-- Task to carry out --
Copy whichever lines of the data hold the word "button".
**** Available data
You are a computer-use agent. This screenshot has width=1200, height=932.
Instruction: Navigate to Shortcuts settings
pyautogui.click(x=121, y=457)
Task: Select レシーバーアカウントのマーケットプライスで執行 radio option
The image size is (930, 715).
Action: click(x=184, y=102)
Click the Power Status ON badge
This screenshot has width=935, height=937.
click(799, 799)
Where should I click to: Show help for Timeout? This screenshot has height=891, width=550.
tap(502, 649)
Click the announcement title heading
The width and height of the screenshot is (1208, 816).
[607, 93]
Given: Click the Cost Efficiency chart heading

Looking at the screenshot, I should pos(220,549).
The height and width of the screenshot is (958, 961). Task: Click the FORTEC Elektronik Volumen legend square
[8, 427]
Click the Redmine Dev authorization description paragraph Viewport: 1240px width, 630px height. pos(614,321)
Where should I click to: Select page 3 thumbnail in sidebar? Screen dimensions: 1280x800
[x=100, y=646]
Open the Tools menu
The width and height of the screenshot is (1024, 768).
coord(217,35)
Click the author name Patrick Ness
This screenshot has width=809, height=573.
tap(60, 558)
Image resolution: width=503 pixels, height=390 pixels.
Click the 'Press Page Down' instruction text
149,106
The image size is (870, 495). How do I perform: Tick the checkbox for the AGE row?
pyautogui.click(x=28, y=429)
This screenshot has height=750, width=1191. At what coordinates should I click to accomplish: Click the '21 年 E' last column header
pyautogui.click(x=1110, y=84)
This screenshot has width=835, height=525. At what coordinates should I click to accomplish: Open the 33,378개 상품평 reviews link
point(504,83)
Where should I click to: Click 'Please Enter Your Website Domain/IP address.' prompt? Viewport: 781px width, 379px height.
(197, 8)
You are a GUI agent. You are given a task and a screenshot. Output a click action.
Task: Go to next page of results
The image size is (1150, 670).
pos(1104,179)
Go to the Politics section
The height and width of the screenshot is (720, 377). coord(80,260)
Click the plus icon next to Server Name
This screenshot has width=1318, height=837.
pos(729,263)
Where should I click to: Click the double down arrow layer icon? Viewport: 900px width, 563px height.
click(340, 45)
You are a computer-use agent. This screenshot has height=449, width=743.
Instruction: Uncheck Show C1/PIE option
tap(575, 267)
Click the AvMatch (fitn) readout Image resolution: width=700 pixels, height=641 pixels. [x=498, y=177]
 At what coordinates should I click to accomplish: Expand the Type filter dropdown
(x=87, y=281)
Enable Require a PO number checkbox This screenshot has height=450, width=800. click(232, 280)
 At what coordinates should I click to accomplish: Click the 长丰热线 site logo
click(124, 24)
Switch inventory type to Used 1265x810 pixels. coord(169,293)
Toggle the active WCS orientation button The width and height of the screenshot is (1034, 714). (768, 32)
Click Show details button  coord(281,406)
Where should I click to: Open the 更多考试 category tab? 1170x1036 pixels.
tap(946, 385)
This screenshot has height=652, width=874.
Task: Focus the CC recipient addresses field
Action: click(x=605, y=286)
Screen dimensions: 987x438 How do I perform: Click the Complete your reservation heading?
********
-- Exercise result --
Toggle the active WCS orientation button The width and height of the screenshot is (1034, 714). (768, 32)
Click Show details button  coord(281,406)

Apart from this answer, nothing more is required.